Setiap orang berpotensi menggengam kunci surga. Banyak cara mendapatkan kunci kebahagiaan itu, terlebih bagi setiap alumni haji yang telah merasakan bagaimana gugurnya semua dosa saat di Arafah. Jalan menuju surga telah dihadapannya, akankah mampu digenggam selamanya, atau dibiarkan berkarat begitu saja, hingga sulit untuk membuka pintu surga yang sudah di depan mata. Semuanya terletak pada kesungguhan kita dalam meraihnya. Surga bukan milik penguasa, surga tidak dipatenkan untuk orang kaya, juga bukan persembahan untuk mereka yang menderita karena miskin harta. Tetapi surga milik Sang Maha Kuasa yang diberikan khusus pada semua makhluk atas rahmat-Nya. Semua manusia berpeluang mendapatkan kunci surga, tetapi tidak semua manusia meraih kebahagiaan surga. Hanya manusia yang kosong dari rasa angkuh lah yang berpotensi hidup dalam keabadian surga. Seperti halnya iblis yang terusir dari surga, karena angkuh merasa lebih mulia dari manusia. Kekafiran, kemusyrikan, keserakahan dan segala aktivitas yang menutupi jalan surga selalu bermula dari rasa angkuh, merasa lebih dari sekelompok manusia.

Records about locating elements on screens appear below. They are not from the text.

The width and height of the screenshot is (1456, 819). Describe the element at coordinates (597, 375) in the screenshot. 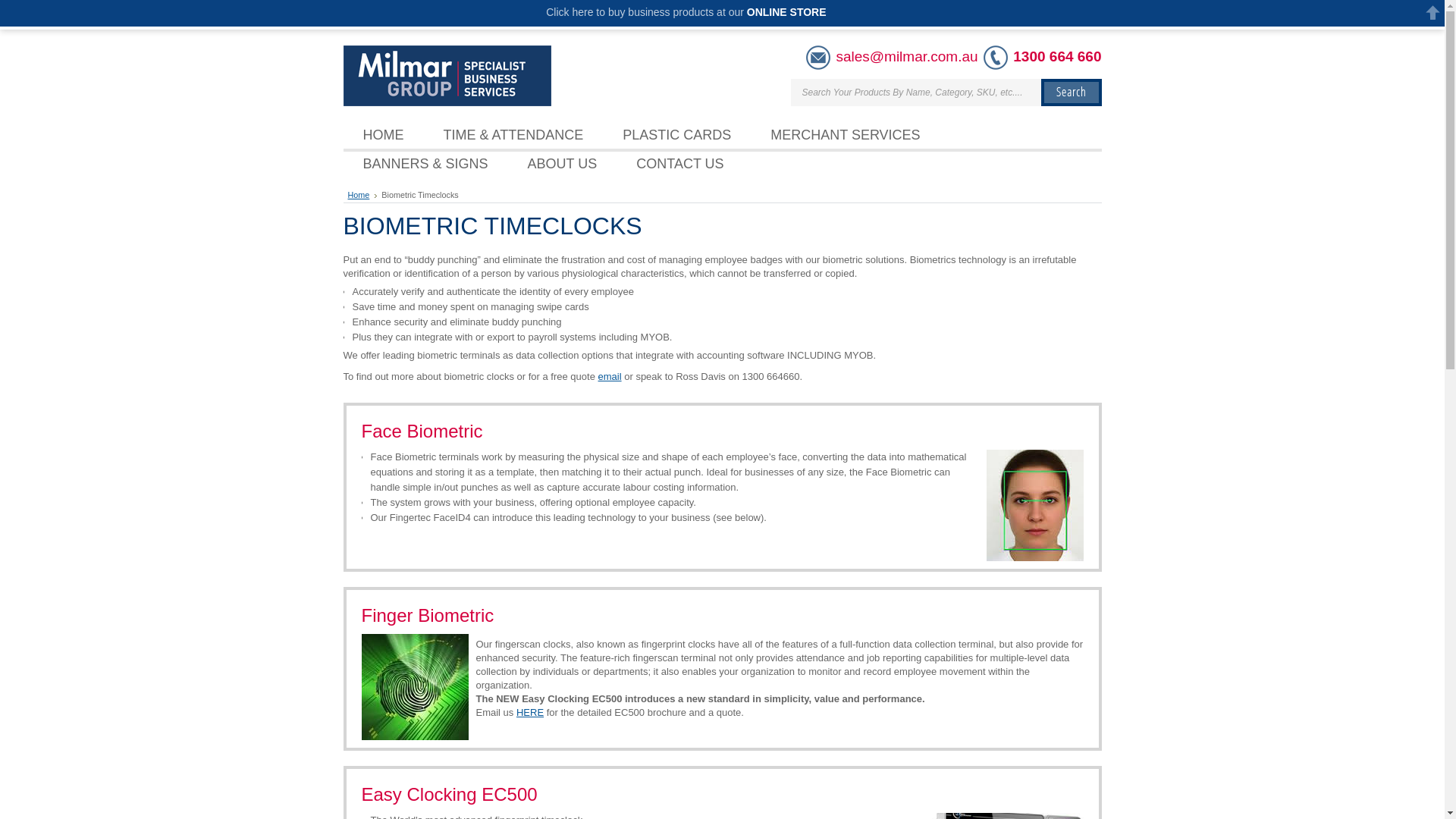

I see `'email'` at that location.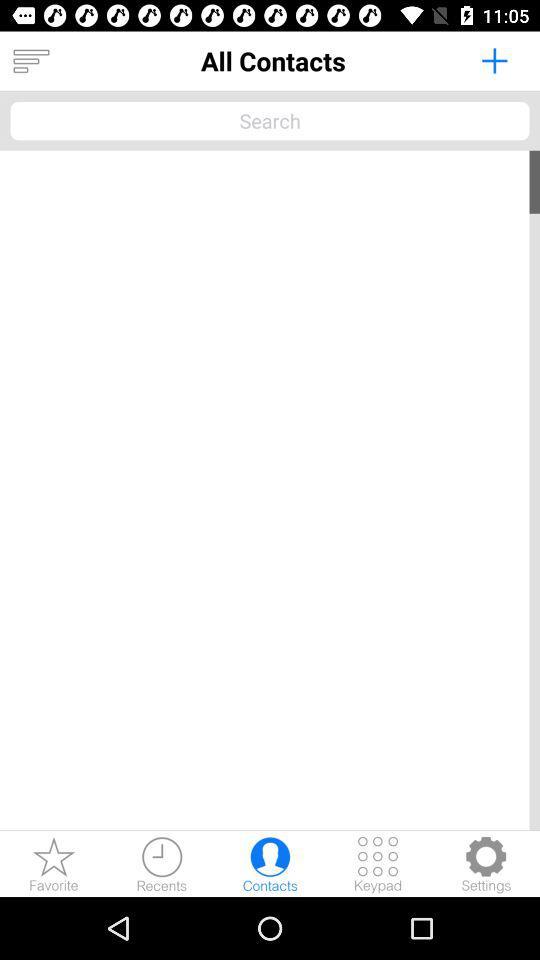 The width and height of the screenshot is (540, 960). What do you see at coordinates (493, 59) in the screenshot?
I see `the add icon` at bounding box center [493, 59].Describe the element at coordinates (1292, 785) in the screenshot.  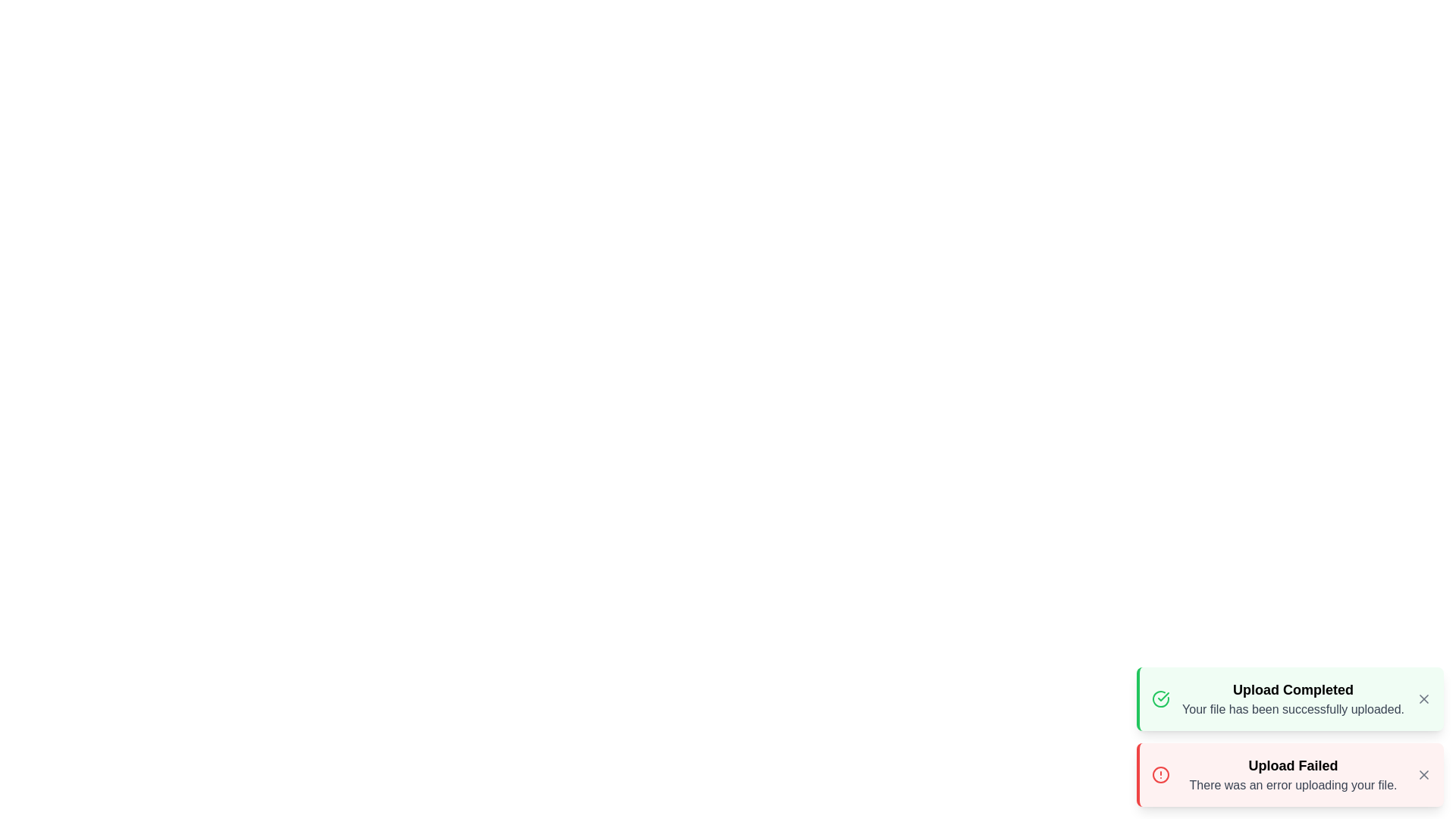
I see `text label stating 'There was an error uploading your file.' which is located in a red notification box below the 'Upload Failed' header` at that location.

Artikel ini akan konsen dalam menyoroti bagaimana keangkuhan itu dapat menjadi malapetaka bagi mereka yang mengumbarnya. Seolah bara yang melumat kayu bakar, ia kan menghanguskan semua kayu hingga menjadi debu. Tak tersisa, sebesar apapun kebaikan, pasti kan terhapus diterjang lebatnya dampak angkuh. Jika dulu Iblis sombong karena merasa lebih mulia dari Adam As. Maka dewasa ini, manusia sering angkuh ketika harta, kuasa dan tahta berada dalam genggamannya.

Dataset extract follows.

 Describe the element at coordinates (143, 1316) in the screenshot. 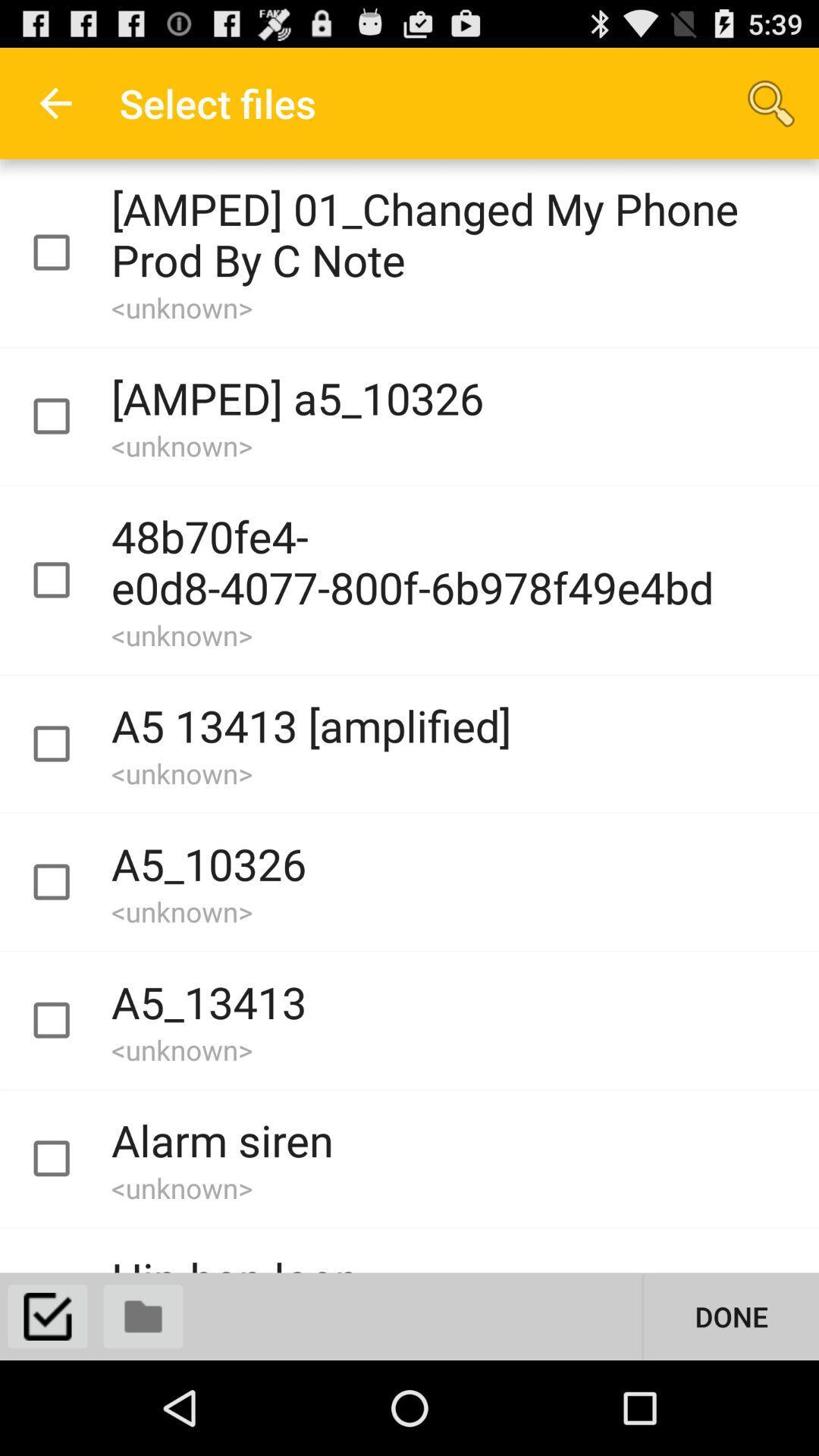

I see `open folder` at that location.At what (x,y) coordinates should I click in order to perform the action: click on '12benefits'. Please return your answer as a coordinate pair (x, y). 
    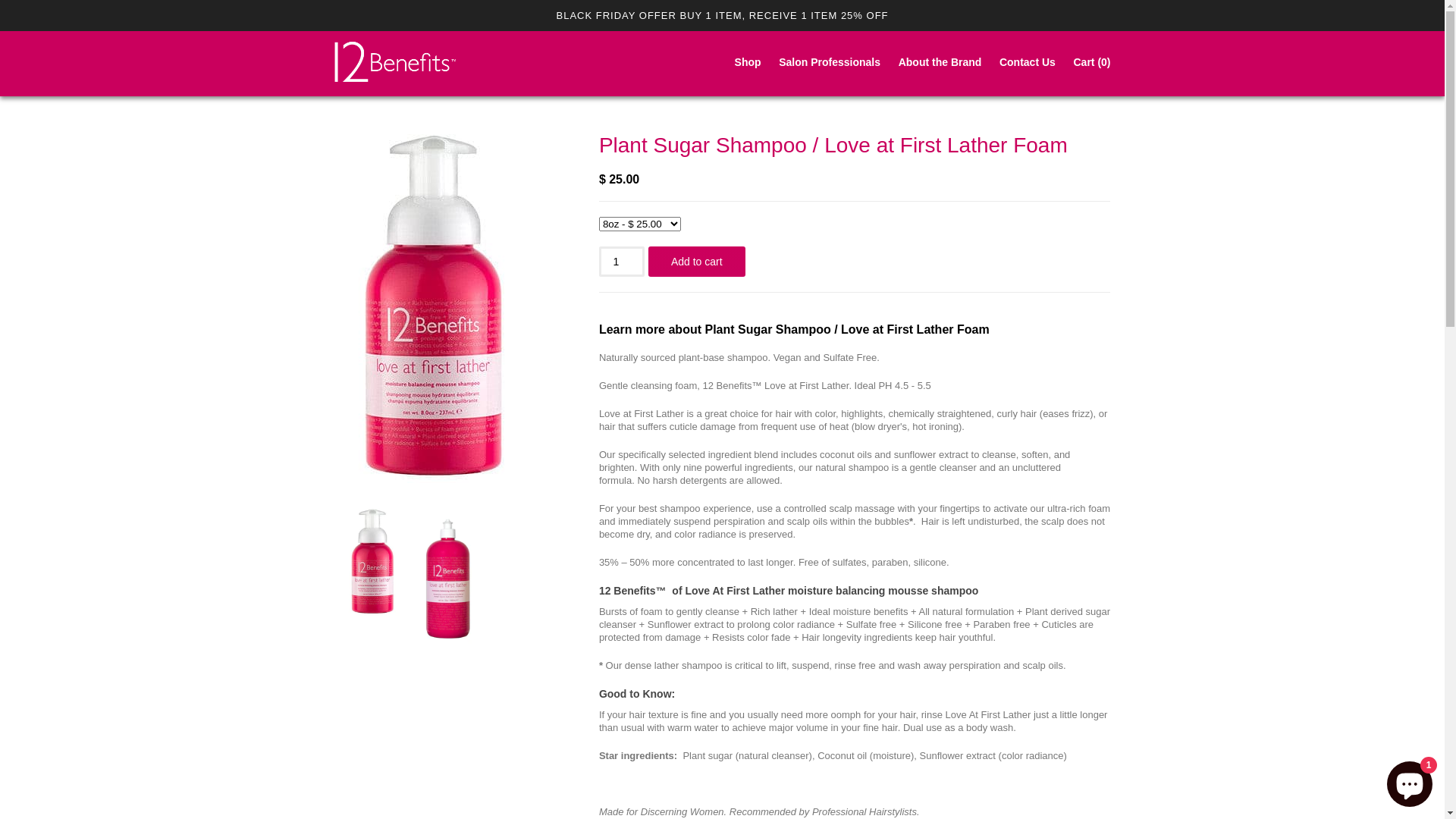
    Looking at the image, I should click on (394, 63).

Dengan harta, ia bisa melakukan apa saja. Dengan kuasa ia mampu melibas siapa saja. Rasa angkuh kerap muncul ketika ia merasa lebih dari manusia lain. Merasa diri paling tinggi, merasa harta paling berada, sehingga muncul sikap apriori terhadap komunias lain. Enggan bergaul karena bukan levelnya, enggan menyapa karena tak bertahta. Semua langkahnya hanya tertuju pada pencitraan bahwa ia berada dalam kelas yang berbeda. Meski ia tahu harta bukan segalanya tuk menuju surga.
Ada hembusan yang sangat tipis dari akal iblis tuk merasuk pada diri yang meruah harta. Nyaris tak terasa, benang itu menutup nurani manusia. Merasa semua yang dimilikinya adalah buah karya sendiri, hasil jerih keringat sendiri, sehingga bangga dan pantas tuk merasa lebih dari komunitas lain. Padahal sesungguhnya, ia hanya akan membawa pergi sehelai kain selamanya. Bahkan ia tidak tahu, secara tiba-tiba hartanya kan Allah musnahkan dengan sekejap. Seperti halnya Qorun, dan kisah manusia angkuh lainnya di muka Bumi.
So, untuk apa kita mengumbar kelakuan “Sepa” hanya karena harta dan tahta, sebab semua itu hanya akan menutup jalan kita menuju surga-Nya.